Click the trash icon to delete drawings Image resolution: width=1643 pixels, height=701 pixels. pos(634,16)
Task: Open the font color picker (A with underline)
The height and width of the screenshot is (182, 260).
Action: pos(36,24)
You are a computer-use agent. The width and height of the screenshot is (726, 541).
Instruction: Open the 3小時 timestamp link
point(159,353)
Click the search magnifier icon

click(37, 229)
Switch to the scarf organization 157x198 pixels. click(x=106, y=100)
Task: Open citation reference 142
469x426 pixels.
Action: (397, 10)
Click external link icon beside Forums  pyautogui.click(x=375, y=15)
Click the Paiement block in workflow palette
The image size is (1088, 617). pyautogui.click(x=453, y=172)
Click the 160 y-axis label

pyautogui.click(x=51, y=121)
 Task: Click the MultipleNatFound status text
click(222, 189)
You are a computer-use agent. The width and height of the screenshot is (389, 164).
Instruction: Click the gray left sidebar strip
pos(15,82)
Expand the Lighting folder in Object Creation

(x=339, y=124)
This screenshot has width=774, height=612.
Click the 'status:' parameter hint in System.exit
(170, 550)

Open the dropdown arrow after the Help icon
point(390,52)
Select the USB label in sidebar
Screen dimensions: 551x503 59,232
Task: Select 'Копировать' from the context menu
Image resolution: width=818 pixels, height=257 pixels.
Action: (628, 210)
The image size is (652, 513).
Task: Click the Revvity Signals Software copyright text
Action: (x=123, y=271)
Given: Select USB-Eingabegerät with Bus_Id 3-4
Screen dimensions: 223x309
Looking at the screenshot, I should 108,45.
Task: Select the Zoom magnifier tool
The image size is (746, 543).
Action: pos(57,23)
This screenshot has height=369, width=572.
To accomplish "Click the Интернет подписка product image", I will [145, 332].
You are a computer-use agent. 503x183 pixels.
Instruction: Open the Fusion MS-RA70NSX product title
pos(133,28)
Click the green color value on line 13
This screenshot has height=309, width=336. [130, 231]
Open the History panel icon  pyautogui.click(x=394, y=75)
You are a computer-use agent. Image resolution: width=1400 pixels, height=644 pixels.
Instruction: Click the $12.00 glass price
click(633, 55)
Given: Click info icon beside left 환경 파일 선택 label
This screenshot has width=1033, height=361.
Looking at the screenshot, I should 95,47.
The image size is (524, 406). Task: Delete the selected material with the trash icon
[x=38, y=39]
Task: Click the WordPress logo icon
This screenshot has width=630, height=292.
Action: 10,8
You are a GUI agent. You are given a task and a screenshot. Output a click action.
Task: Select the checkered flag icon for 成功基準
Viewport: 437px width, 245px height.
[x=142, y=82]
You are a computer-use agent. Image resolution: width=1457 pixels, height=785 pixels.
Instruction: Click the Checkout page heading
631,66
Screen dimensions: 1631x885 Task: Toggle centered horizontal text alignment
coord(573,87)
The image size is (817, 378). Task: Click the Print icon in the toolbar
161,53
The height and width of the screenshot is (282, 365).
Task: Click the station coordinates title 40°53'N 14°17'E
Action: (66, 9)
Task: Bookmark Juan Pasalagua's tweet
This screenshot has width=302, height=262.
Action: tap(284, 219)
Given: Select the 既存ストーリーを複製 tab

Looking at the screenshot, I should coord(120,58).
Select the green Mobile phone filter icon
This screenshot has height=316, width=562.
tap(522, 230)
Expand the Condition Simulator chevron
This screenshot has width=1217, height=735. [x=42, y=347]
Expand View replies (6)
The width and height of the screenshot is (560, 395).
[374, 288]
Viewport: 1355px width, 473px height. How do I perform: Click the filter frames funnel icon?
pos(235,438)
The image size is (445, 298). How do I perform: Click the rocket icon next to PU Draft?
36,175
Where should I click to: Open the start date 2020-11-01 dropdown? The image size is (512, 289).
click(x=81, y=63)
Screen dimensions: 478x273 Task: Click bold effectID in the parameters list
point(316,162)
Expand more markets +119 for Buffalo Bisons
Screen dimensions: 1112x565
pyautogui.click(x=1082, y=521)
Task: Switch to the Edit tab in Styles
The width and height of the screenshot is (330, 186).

——

▶ [What needs to be done] An exact copy is required of each line from the one containing "This screenshot has width=1033, height=361." through the last line of the material, and of no other line.

▶ [Solution]
This screenshot has width=1033, height=361.
Looking at the screenshot, I should 95,47.
The image size is (524, 406). Task: Delete the selected material with the trash icon
[x=38, y=39]
Task: Click the WordPress logo icon
This screenshot has width=630, height=292.
Action: 10,8
You are a GUI agent. You are given a task and a screenshot. Output a click action.
Task: Select the checkered flag icon for 成功基準
Viewport: 437px width, 245px height.
[x=142, y=82]
You are a computer-use agent. Image resolution: width=1457 pixels, height=785 pixels.
Instruction: Click the Checkout page heading
631,66
Screen dimensions: 1631x885 Task: Toggle centered horizontal text alignment
coord(573,87)
The image size is (817, 378). Task: Click the Print icon in the toolbar
161,53
The height and width of the screenshot is (282, 365).
Task: Click the station coordinates title 40°53'N 14°17'E
Action: (66, 9)
Task: Bookmark Juan Pasalagua's tweet
This screenshot has width=302, height=262.
Action: tap(284, 219)
Given: Select the 既存ストーリーを複製 tab

Looking at the screenshot, I should coord(120,58).
Select the green Mobile phone filter icon
This screenshot has height=316, width=562.
tap(522, 230)
Expand the Condition Simulator chevron
This screenshot has width=1217, height=735. [x=42, y=347]
Expand View replies (6)
The width and height of the screenshot is (560, 395).
[374, 288]
Viewport: 1355px width, 473px height. How do I perform: Click the filter frames funnel icon?
pos(235,438)
The image size is (445, 298). How do I perform: Click the rocket icon next to PU Draft?
36,175
Where should I click to: Open the start date 2020-11-01 dropdown? The image size is (512, 289).
click(x=81, y=63)
Screen dimensions: 478x273 Task: Click bold effectID in the parameters list
point(316,162)
Expand more markets +119 for Buffalo Bisons
Screen dimensions: 1112x565
pyautogui.click(x=1082, y=521)
Task: Switch to the Edit tab in Styles
The width and height of the screenshot is (330, 186).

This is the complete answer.